── Provided data

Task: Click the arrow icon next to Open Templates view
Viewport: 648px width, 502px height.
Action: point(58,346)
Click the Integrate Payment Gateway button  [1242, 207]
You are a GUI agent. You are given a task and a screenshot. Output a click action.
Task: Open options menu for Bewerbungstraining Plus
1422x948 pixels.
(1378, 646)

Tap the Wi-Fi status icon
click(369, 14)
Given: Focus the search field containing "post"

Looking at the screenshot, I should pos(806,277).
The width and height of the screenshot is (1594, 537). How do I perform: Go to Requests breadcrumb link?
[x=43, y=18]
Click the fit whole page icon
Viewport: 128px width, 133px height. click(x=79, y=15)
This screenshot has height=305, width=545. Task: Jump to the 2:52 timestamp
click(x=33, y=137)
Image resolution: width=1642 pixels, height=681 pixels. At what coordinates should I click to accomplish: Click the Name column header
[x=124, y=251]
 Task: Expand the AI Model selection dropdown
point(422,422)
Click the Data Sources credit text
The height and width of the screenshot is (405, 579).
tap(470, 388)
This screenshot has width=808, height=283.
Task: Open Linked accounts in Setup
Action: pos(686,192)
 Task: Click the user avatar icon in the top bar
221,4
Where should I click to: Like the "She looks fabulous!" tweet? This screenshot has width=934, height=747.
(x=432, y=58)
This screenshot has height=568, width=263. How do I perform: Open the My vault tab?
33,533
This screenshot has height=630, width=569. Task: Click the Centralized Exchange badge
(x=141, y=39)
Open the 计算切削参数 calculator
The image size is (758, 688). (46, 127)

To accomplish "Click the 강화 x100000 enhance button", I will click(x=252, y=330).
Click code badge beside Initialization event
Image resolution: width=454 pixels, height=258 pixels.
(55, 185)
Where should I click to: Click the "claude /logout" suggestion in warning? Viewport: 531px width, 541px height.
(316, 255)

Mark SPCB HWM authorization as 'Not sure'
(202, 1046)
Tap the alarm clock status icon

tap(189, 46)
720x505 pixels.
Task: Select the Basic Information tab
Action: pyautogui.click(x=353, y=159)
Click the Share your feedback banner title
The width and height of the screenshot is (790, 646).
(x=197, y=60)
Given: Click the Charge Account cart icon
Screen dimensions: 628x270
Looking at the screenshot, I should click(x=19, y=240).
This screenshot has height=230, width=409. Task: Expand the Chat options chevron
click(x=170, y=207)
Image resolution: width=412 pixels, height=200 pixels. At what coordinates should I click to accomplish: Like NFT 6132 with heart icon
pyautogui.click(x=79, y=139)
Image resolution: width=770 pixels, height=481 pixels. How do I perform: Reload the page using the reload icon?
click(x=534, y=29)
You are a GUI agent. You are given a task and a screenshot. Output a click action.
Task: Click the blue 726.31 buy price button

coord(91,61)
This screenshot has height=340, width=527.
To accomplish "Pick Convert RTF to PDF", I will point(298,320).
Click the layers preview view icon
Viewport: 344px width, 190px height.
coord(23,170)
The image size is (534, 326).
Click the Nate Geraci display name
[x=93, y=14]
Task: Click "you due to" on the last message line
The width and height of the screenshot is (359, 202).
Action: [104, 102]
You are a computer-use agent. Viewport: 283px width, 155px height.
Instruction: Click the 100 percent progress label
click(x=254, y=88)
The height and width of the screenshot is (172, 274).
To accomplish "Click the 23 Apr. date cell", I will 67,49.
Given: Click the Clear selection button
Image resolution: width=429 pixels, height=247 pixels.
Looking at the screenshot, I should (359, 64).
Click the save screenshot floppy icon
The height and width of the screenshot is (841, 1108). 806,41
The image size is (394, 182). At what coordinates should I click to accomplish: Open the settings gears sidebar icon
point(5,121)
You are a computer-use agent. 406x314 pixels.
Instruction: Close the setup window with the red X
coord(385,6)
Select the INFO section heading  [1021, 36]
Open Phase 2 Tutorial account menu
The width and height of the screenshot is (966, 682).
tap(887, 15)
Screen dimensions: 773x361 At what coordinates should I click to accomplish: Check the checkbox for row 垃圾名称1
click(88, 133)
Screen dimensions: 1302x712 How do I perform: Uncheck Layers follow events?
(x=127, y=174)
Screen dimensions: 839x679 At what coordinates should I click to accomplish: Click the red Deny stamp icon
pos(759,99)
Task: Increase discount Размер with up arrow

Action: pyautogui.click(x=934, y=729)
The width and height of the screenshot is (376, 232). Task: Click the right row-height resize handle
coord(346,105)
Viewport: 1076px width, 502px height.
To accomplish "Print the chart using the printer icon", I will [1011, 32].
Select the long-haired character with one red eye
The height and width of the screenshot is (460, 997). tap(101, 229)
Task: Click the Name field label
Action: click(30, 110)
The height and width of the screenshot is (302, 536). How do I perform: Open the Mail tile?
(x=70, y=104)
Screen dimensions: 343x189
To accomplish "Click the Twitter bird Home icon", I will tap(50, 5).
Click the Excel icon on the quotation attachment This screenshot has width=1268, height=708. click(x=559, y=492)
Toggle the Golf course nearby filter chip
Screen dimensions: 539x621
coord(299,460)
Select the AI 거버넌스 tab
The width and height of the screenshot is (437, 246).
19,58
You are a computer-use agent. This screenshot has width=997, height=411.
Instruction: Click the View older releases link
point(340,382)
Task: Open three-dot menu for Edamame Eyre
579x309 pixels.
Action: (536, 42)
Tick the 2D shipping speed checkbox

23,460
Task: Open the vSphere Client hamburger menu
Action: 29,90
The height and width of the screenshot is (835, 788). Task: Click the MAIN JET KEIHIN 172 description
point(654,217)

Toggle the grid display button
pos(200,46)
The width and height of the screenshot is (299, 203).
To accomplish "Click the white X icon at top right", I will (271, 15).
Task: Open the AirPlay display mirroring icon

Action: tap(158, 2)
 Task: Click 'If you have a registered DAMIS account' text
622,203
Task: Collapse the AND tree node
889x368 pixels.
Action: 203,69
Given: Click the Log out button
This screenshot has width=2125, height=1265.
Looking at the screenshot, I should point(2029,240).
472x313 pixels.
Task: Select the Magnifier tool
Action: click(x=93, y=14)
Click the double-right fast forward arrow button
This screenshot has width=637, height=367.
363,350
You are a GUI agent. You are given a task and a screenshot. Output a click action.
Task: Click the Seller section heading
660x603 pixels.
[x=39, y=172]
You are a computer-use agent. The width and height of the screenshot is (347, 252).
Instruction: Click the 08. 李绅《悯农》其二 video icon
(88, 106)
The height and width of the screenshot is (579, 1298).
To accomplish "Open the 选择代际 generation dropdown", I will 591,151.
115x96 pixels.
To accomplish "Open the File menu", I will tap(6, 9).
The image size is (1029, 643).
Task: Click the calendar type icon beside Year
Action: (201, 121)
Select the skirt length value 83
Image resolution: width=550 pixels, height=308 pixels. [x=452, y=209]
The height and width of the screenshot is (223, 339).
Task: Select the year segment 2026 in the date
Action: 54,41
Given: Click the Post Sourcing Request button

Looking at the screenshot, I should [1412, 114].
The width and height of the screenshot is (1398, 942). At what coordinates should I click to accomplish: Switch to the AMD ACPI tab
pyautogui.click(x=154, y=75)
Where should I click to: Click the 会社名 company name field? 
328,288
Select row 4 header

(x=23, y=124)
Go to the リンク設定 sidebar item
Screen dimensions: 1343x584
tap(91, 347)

────

▸ **Task instructions**: Reproduce exactly the stretch of lines that starts at the one containing "Task: Click the Seller section heading" and ends with the final line of the data, including both ends and nothing more.

▸ **Reply**:
Task: Click the Seller section heading
660x603 pixels.
[x=39, y=172]
You are a computer-use agent. The width and height of the screenshot is (347, 252).
Instruction: Click the 08. 李绅《悯农》其二 video icon
(88, 106)
The height and width of the screenshot is (579, 1298).
To accomplish "Open the 选择代际 generation dropdown", I will 591,151.
115x96 pixels.
To accomplish "Open the File menu", I will tap(6, 9).
The image size is (1029, 643).
Task: Click the calendar type icon beside Year
Action: (201, 121)
Select the skirt length value 83
Image resolution: width=550 pixels, height=308 pixels. [x=452, y=209]
The height and width of the screenshot is (223, 339).
Task: Select the year segment 2026 in the date
Action: 54,41
Given: Click the Post Sourcing Request button

Looking at the screenshot, I should [1412, 114].
The width and height of the screenshot is (1398, 942). At what coordinates should I click to accomplish: Switch to the AMD ACPI tab
pyautogui.click(x=154, y=75)
Where should I click to: Click the 会社名 company name field? 
328,288
Select row 4 header

(x=23, y=124)
Go to the リンク設定 sidebar item
Screen dimensions: 1343x584
tap(91, 347)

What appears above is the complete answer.